Van Buren managed the first truly national political campaign in U.S. history, seeking to re-create the original Democratic-Republican coalition among farmers, northern artisans, and southern planters while adding a sizable constituency of frontier voters. He was aided in the effort by Calhoun, who again ran for vice president and supported the Tennessee war hero despite their disagreement over tariffs. Jackson’s supporters organized state party conventions to nominate him for president rather than relying on the congressional caucus. They established local Jackson committees in critical states such as Virginia and New York. They organized newspaper campaigns and developed a logo, the hickory leaf, based on the candidate’s nickname “Old Hickory.”
Jackson traveled the country to build loyalty to himself as well as to his party.
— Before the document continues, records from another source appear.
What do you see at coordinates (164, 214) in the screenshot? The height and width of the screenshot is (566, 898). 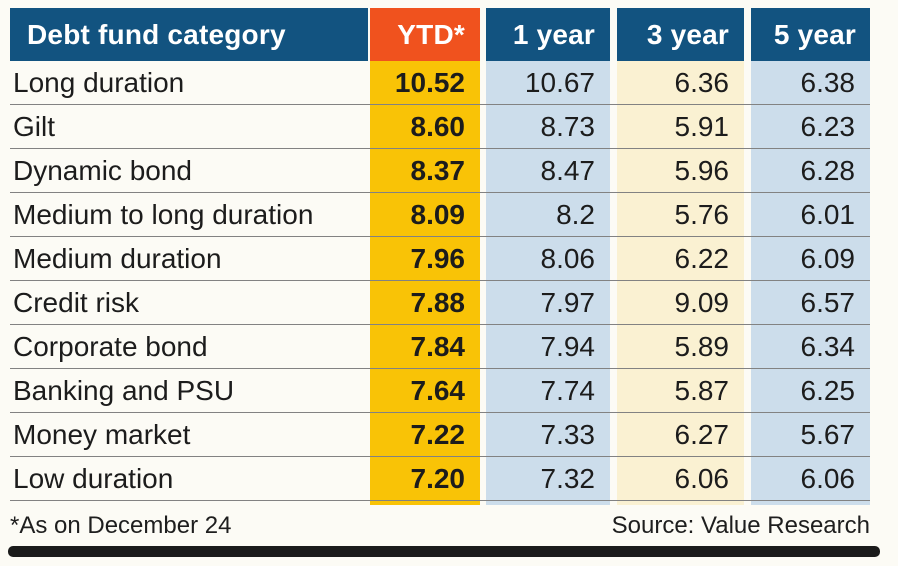 I see `category-cell: Medium to long duration` at bounding box center [164, 214].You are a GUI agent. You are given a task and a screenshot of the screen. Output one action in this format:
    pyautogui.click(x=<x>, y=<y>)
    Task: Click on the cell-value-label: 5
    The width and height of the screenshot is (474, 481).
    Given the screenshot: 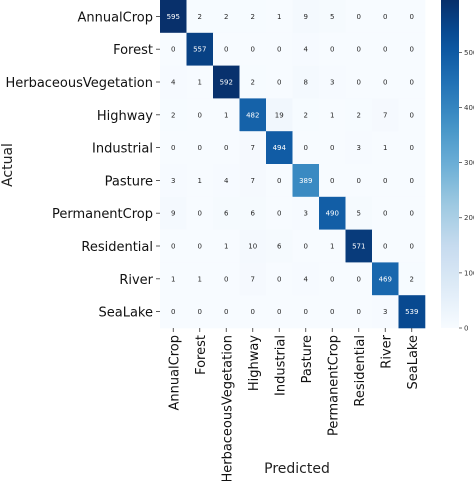 What is the action you would take?
    pyautogui.click(x=332, y=17)
    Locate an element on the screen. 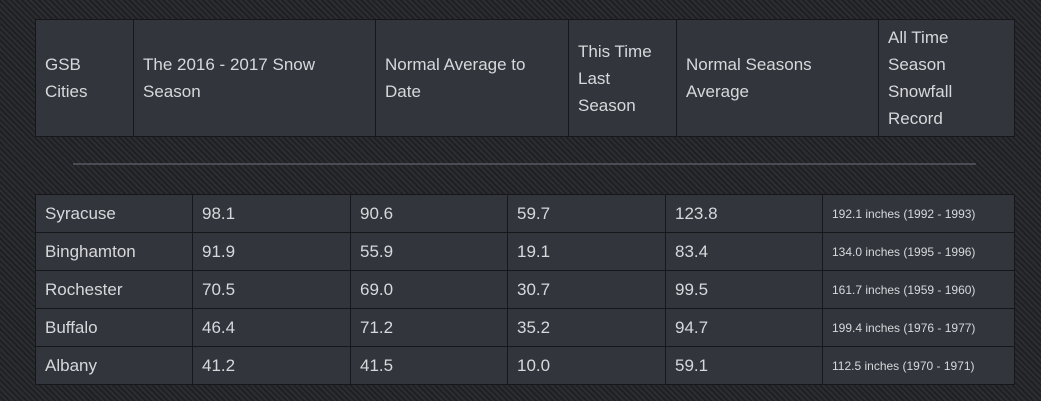 The width and height of the screenshot is (1041, 401). season-average-cell: 83.4 is located at coordinates (744, 252).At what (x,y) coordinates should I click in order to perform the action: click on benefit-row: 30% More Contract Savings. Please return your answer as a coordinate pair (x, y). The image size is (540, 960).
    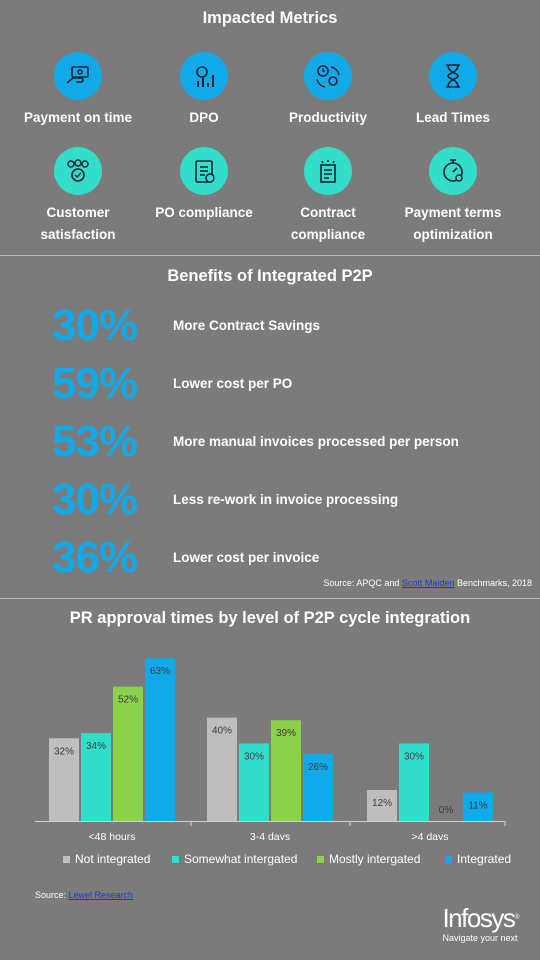
    Looking at the image, I should click on (270, 326).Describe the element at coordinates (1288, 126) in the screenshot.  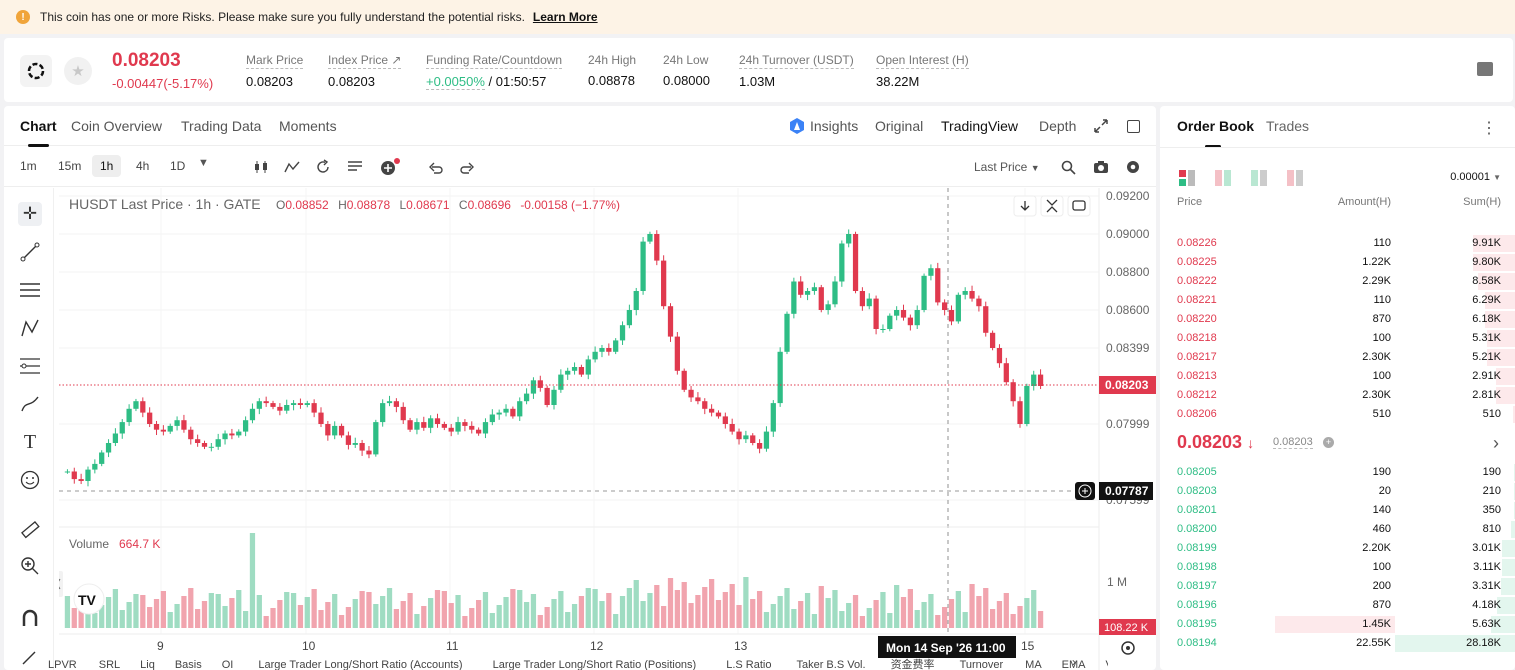
I see `tab-trades: Trades` at that location.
His Tennessee background, rise to great wealth, and reputation as an Indian fighter ensured his popularity among southern and western voters. He also reassured southerners that he advocated “judicious” duties on imports, suggesting that he might try to lower the rates imposed in 1828. At the same time, his support of the tariff of 1828 and his military credentials created enthusiasm among northern working men and frontier farmers.
President Adams’s supporters demeaned the “dissolute” and “rowdy” men who poured out for Jackson rallies, and they also launched personal attacks on the candidate. Dragging politicians’ private lives into public view was nothing new, but opposition papers focused their venom this time on the candidate’s wife, Rachel. They questioned the timing of her divorce from her first husband and remarriage to Jackson, suggesting she was an adulterer and a bigamist. Rachel Jackson felt humiliated, but her husband refused to be intimidated by scandal.
Adams distanced himself from his own campaign. He sought to demonstrate his statesmanlike gentility by letting others speak for him. This strategy worked well when only men of wealth and property could vote. But with an enlarged electorate and an astonishing turnout of more than 50 percent of eligible voters, Adams’s approach failed and Jackson became president. Jackson won handily in the South and the West and carried most of the Middle Atlantic states as well as New York. Adams dominated only in New England (Figure 9.1).
The election of 1828 formalized a new party alignment. During the campaign, Jackson and his supporters referred to themselves as “the Democracy” and forged a new national Democratic Party. In response, Adams’s supporters called themselves National Republicans. The competition between Democrats and National Republicans heightened interest in national politics among ordinary voters and ensured that the innovative techniques introduced by Jackson would be widely adopted in future campaigns.
The Elections of 1824 and 1828 Andrew Jackson lost the 1824 election to John Quincy Adams when the decision was thrown into the House of Representatives. In 1828 Jackson launched the first popular campaign for president, mobilizing working-class white men who were newly enfranchised. Three times as many men—more than one million voters—cast ballots in 1828 than in 1824, ensuring Jackson's election as president.
REVIEW & RELATE
• How and why did the composition of the electorate change in the 1820s?
• How did Jackson's 1828 campaign represent a significant departure from earlier patterns in American politics?